Every year AWS outdoes itself at its annual re:Invent conference. And this year’s event was no different. The event was the largest yet, drawing more than 65,000 people to Las Vegas, and featured hundreds of new announcements from the public cloud leader. There were four keynote sessions, more than 2,500 technical sessions, a partner expo floor, as well as training and certification opportunities.
The Eplexity team attended in force. Our engineers coordinated on the different tracks to ensure we caught as many sessions as possible. This way we can deliver first-hand knowledge to our customers and partners. With so many great new products and enhancements in AWS, we wanted to share some of our favorites with you.
EC2 instance types get AWS Nitro System
AWS has added Nitro System to their underlying platform for the next generation of EC2 instances. These new Nitro instances provide faster performance and reduce costs for customers.

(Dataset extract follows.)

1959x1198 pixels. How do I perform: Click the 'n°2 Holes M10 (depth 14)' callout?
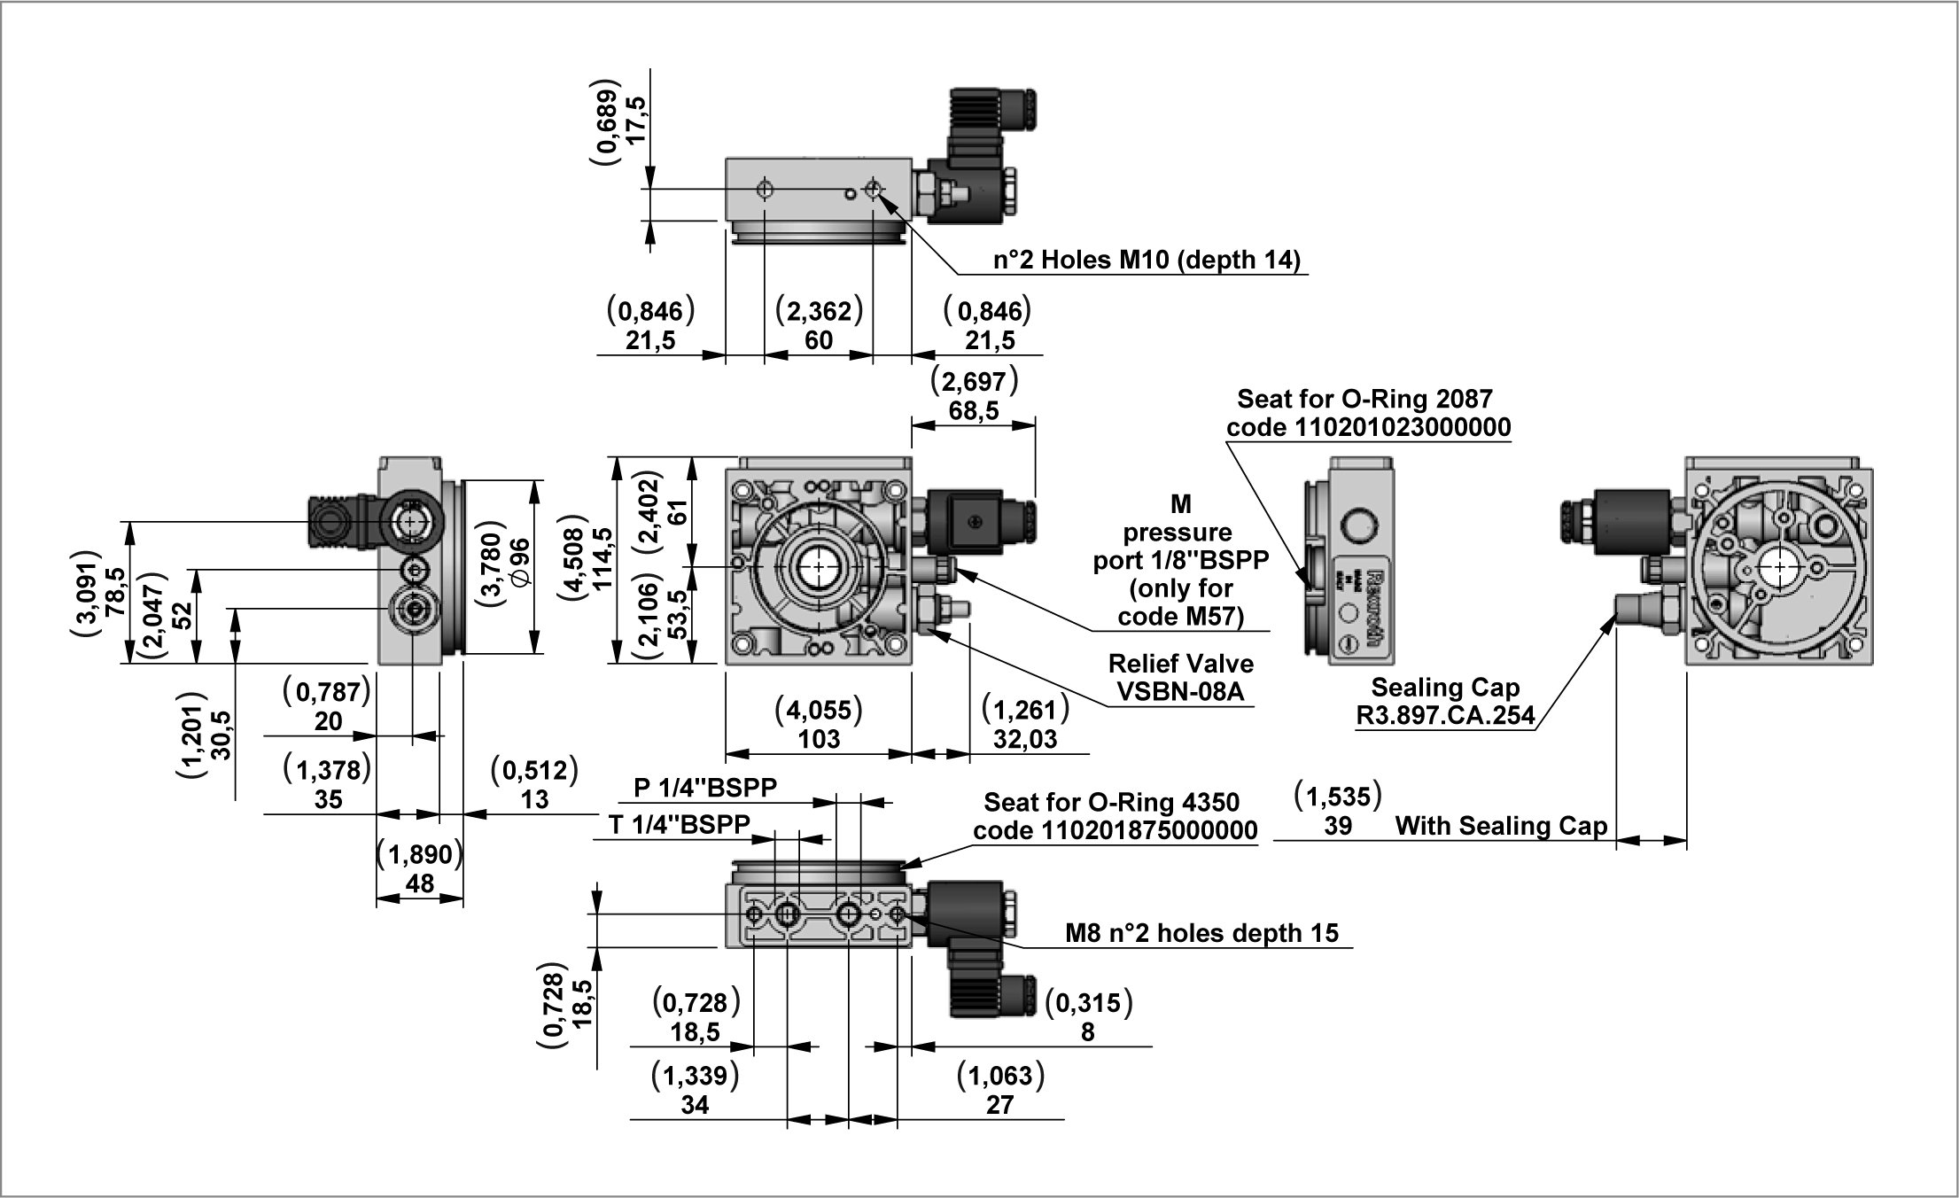pyautogui.click(x=1147, y=260)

AWS Nitro also improves security as it continuously monitors, protects, and verifies instance hardware and firmware. Nitro offloads virtualization resources to minimize the attack surface, and it’s locked down and prohibits administrative access. Dedicated Nitro cards enable high speed networking, high speed EBS, and I/O acceleration, resulting in additional cost savings for customers. EC2 instance types built on Nitro include: M5, C5, R5, T3, I3, and A1.
New AWS EBS/Snapshots features
Earlier this year, AWS announced the ability to Encryption by Default for new Elastic Block Storage (EBS) volumes in a region. Covered at re:Invent, this new offering ensures all new EBS volumes created in your account are encrypted. Encryption by Default opt-in settings are specific to individual AWS regions in your account. This encryption default key is set to the default aws/ebs KMS key for your Region but can be set to a customer managed key (CMK) if needed.
AWS also launched Fast Snapshot Restore (FSR) for EBS. FSR can be enabled for new and existing snapshots on a per Availability Zone (AZ) basis, then new EBS volumes can be created without initialization. FSR also allows for faster boot times, which speeds up VDI environments and gets autoscaling groups up and running more quickly. FSR can be enabled on a snapshot even while the snapshot is being created. If nightly backup snapshots are created, enabling them for FSR will allow you to do fast restores the following day regardless of the size of the volume or the snapshot.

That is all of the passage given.